FUTG collar payoff curve
Modeled P&L at expiration across a range of underlying prices for the collar on FUTG. Each row is one sampled price point from the computed payoff curve; the full curve uses 200 price points internally before being summarized into 10 rows here.
When traders use collar on FUTG
Collars on FUTG hedge an existing long FUTG etf position; the long put sets a floor while the short call finances it, often run as a near-zero-cost hedge during expected volatility windows.
FUTG thesis for this collar
The market-implied 1-standard-deviation range for FUTG extends from approximately $2.51 on the downside to $3.97 on the upside. A FUTG collar hedges an existing long FUTG position with a protective put while financing the put cost via a short call; when the premiums roughly offset, the collar acts as a near-zero-cost insurance band around the current spot. Current FUTG IV rank near 11.97% sits in the lower third of its 1-year distribution, where IV often re-expands toward the mean; this favors premium-buying structures and disadvantages premium-selling structures on FUTG at 78.90%. As a Financial Services name, FUTG options can move on sector-level news flow (peer earnings, regulatory updates, industry-specific macro data) in addition to FUTG-specific events.
FUTG collar positions are structurally neutral (protective); the modeled P&L assumes European-style exercise at expiration and ignores early assignment, transaction costs, dividends paid before expiry on the stock leg (when present), and the bid-ask spread on the listed chain.

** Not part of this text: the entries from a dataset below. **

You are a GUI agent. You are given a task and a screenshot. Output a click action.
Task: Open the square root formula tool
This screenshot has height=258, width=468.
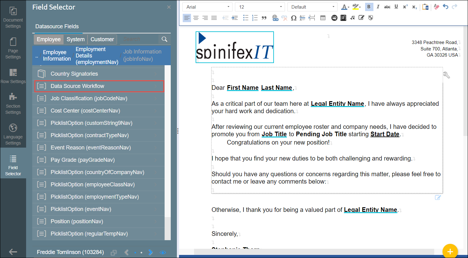[x=353, y=18]
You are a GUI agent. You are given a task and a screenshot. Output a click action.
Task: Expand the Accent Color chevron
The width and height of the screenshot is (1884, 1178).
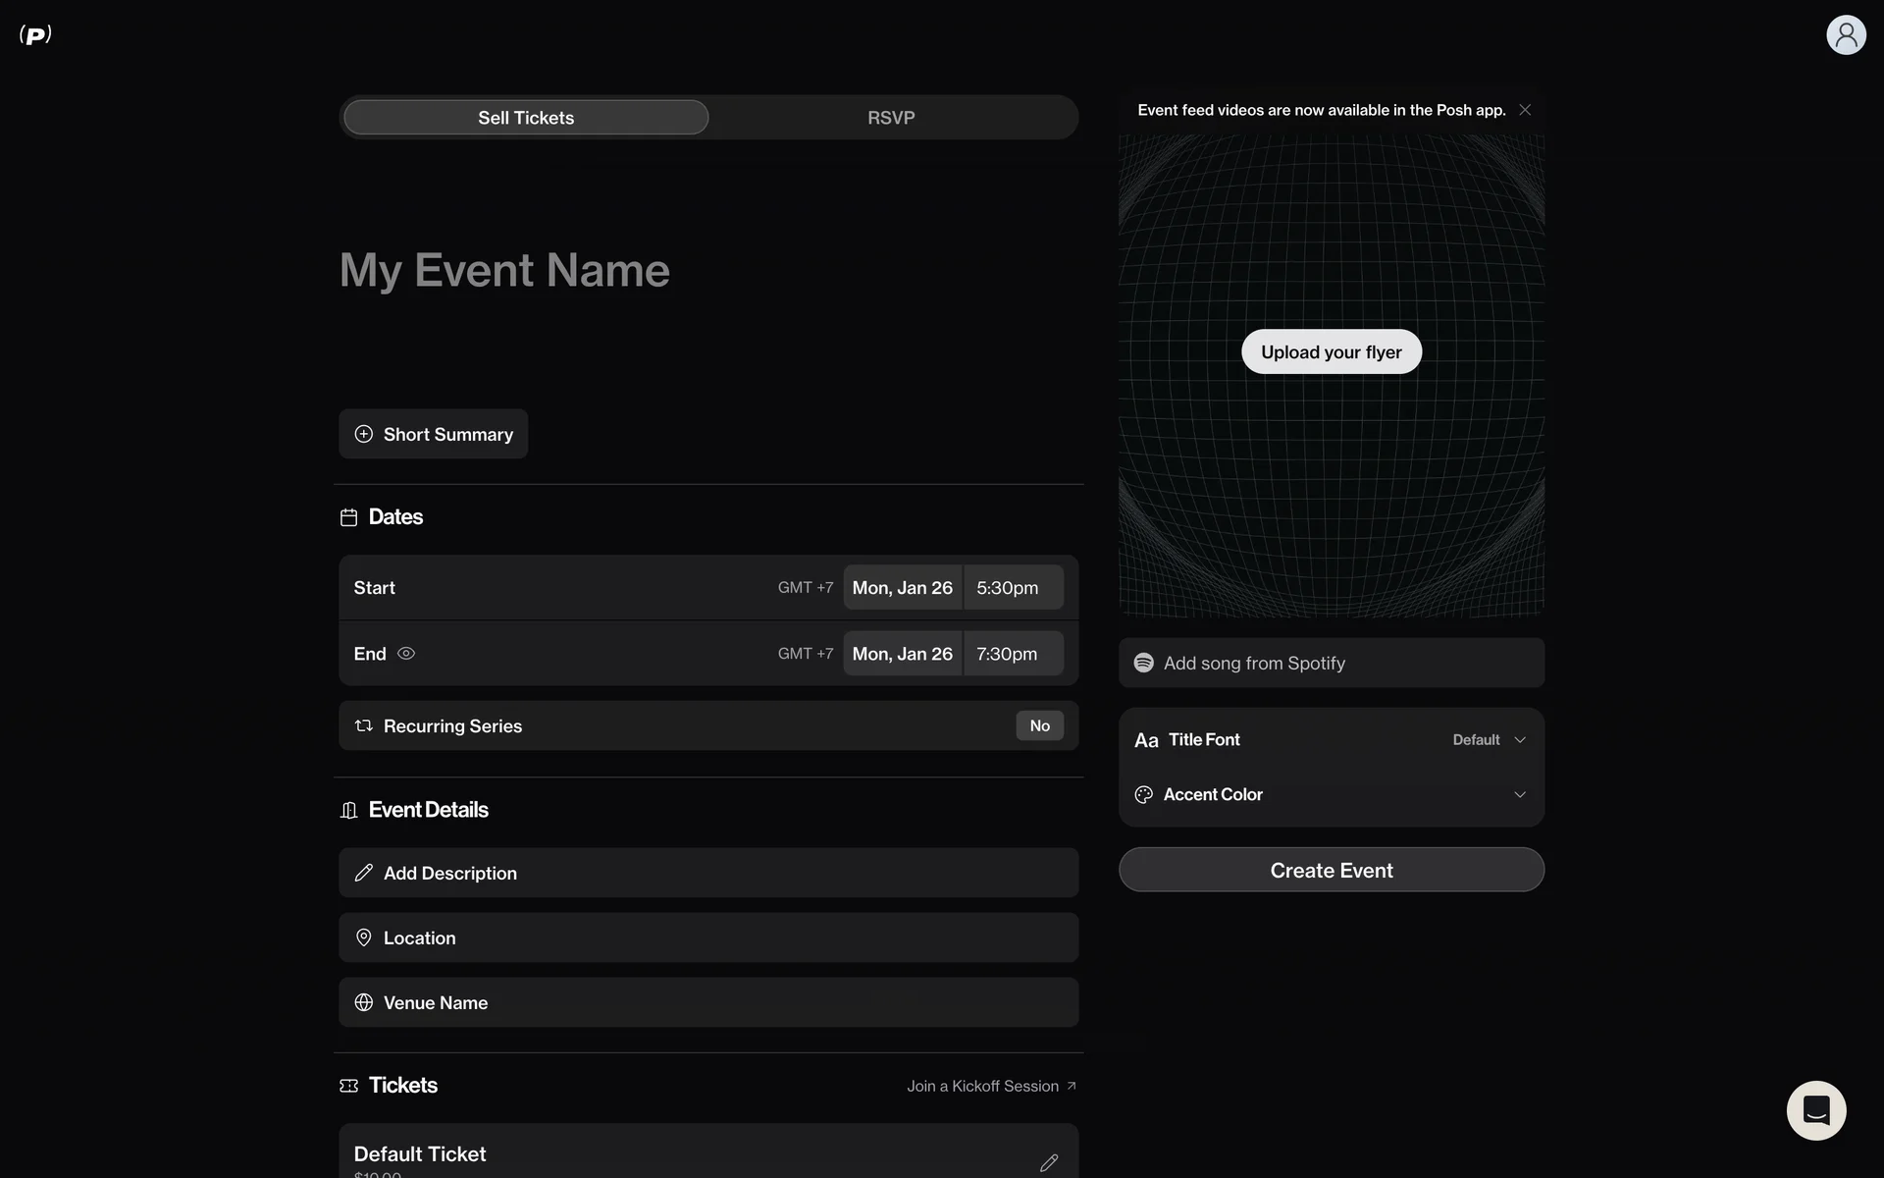point(1519,794)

FUTG positions also carry Financial Services sector concentration risk; news flow inside the sector (peer earnings, regulatory shifts, supply-chain headlines) can move FUTG alongside the broader basket even when FUTG-specific fundamentals are unchanged. Always rebuild the position from current FUTG chain quotes before placing a trade.
Frequently asked questions
- What is a collar on FUTG?
- A collar on FUTG is the collar strategy applied to FUTG (etf). The strategy is structurally neutral (protective): A collar pairs long stock with a protective out-of-the-money put financed by a short out-of-the-money call, capping both tails of the position around the current spot. With FUTG etf trading near $3.24, the strikes shown on this page are snapped to the nearest listed FUTG chain strike and the premiums come straight from the end-of-day bid/ask midpoint.

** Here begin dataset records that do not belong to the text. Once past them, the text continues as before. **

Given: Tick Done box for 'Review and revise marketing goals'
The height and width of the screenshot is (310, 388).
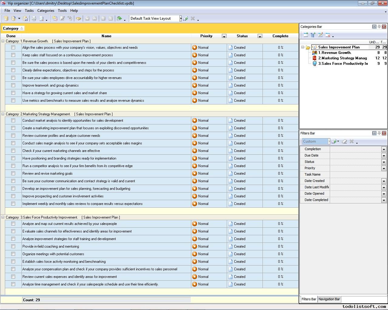Looking at the screenshot, I should [13, 173].
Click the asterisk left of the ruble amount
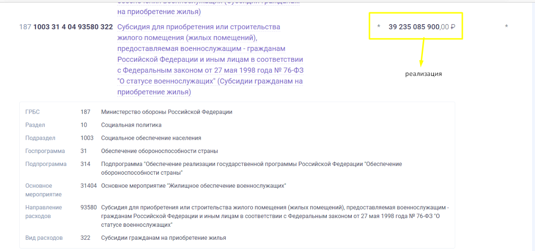The height and width of the screenshot is (251, 535). 379,27
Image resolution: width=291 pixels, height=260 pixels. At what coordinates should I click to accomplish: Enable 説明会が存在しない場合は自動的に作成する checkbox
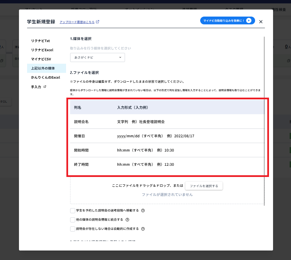[72, 228]
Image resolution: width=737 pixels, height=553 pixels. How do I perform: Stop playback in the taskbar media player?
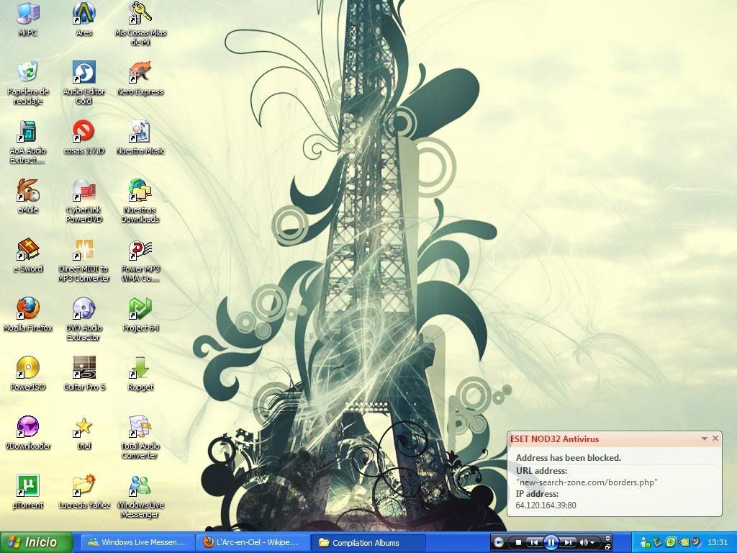coord(518,542)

- How are FUTG collar max profit and max loss calculated?
- Max profit roughly equals short-call strike minus cost basis plus net premium; max loss roughly equals cost basis minus long-put strike minus net premium. Breakeven shifts by the net premium. For the FUTG collar priced from the end-of-day chain at a 30-day expiry (ATM IV 78.90%), the computed maximum profit is unbounded per contract and the computed maximum loss is unbounded per contract. Live intraday quotes will differ as the chain moves through the trading session.
- What is the breakeven for a FUTG collar?

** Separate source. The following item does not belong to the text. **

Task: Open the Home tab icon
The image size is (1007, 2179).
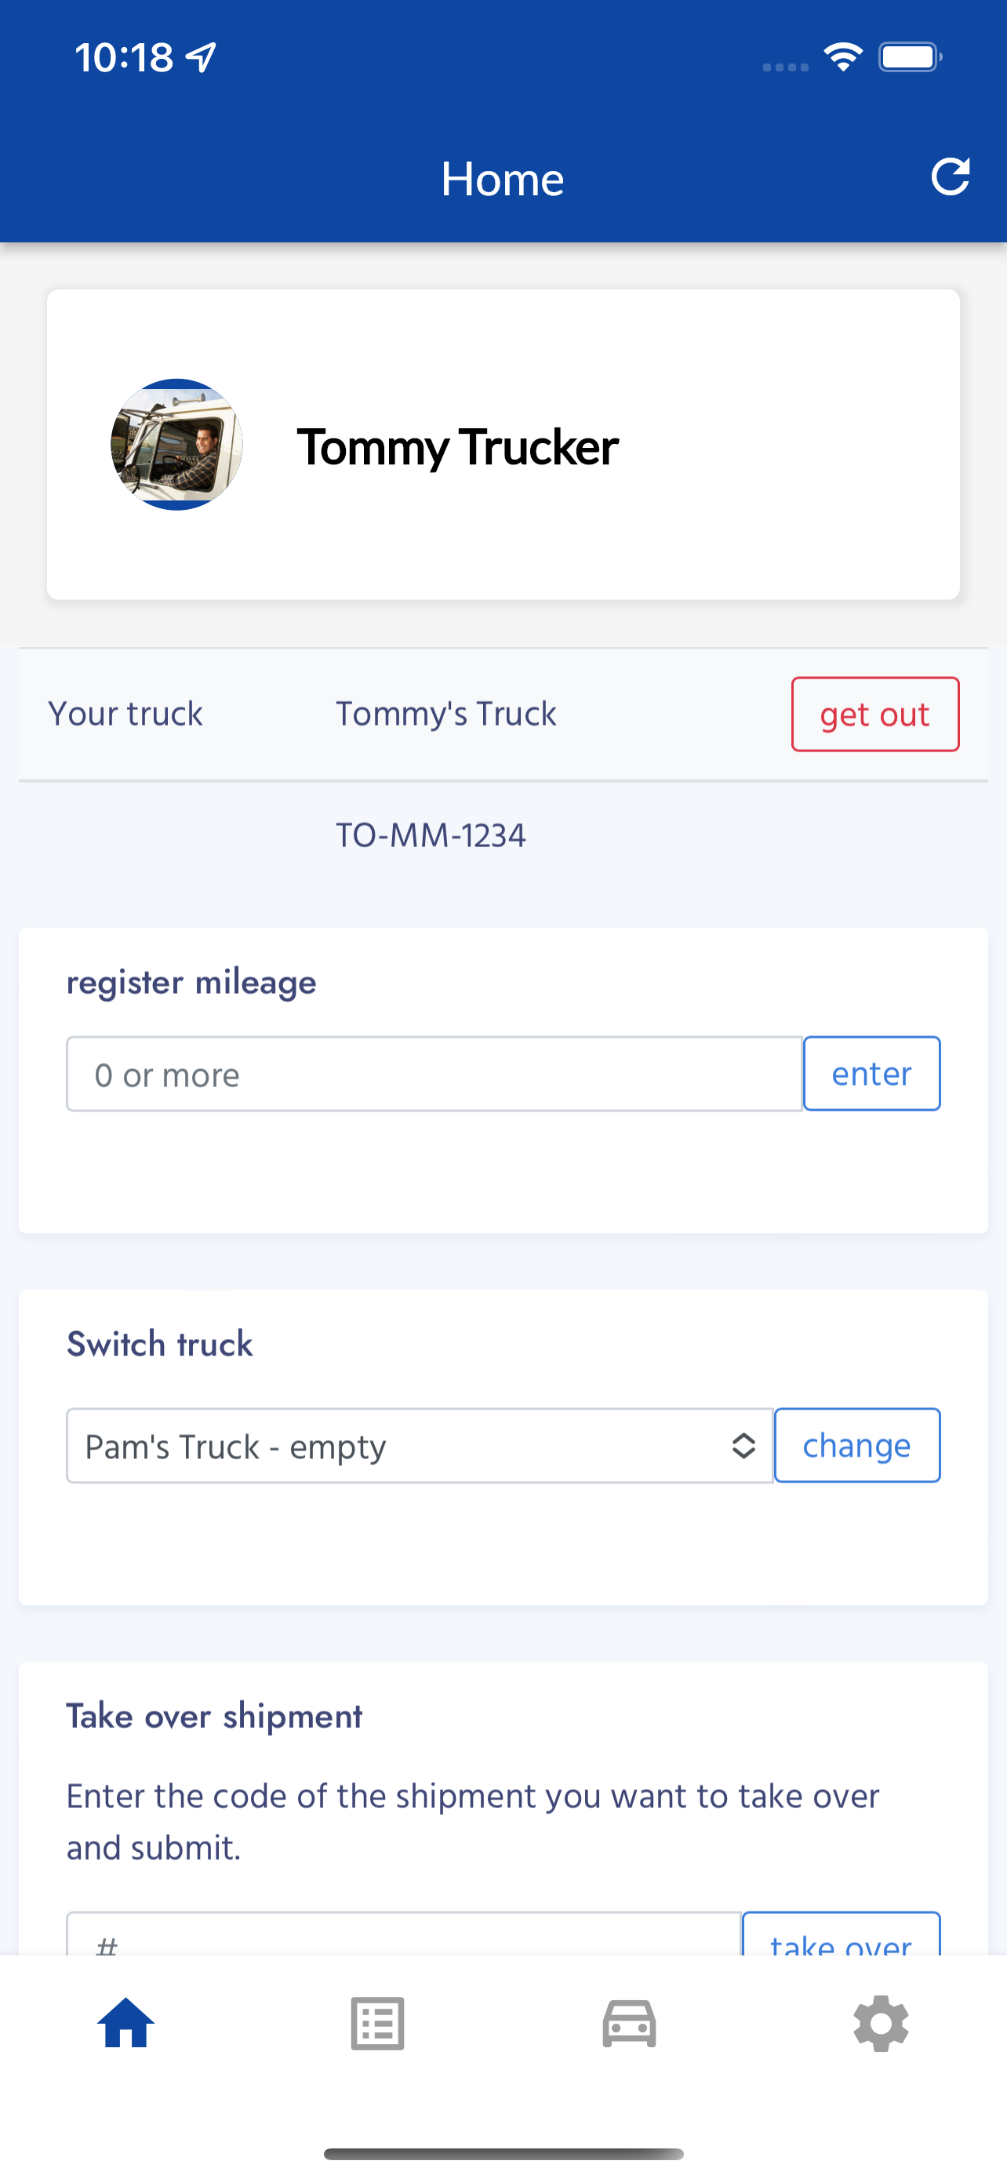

- The breakeven for the FUTG collar priced on this page is no defined breakeven on the modeled curve at expiration, derived from end-of-day chain premiums. Breakeven is the underlying price at which the strategy's P&L crosses zero ignoring transaction costs and assignment risk. The current FUTG market-implied 1-standard-deviation expected move is approximately 22.62%; if the move sits well outside the breakeven distance, the structure's risk-reward becomes correspondingly tighter.
- When should you consider a collar on FUTG?
- Collars on FUTG hedge an existing long FUTG etf position; the long put sets a floor while the short call finances it, often run as a near-zero-cost hedge during expected volatility windows.
- How does current FUTG implied volatility affect this collar?
- FUTG ATM IV is at 78.90% with IV rank near 11.97%, which is on the low end of its 1-year range. Premium-buying structures (long call, long put, debit spreads) are relatively cheap in this regime; premium-selling structures collect less credit per unit risk.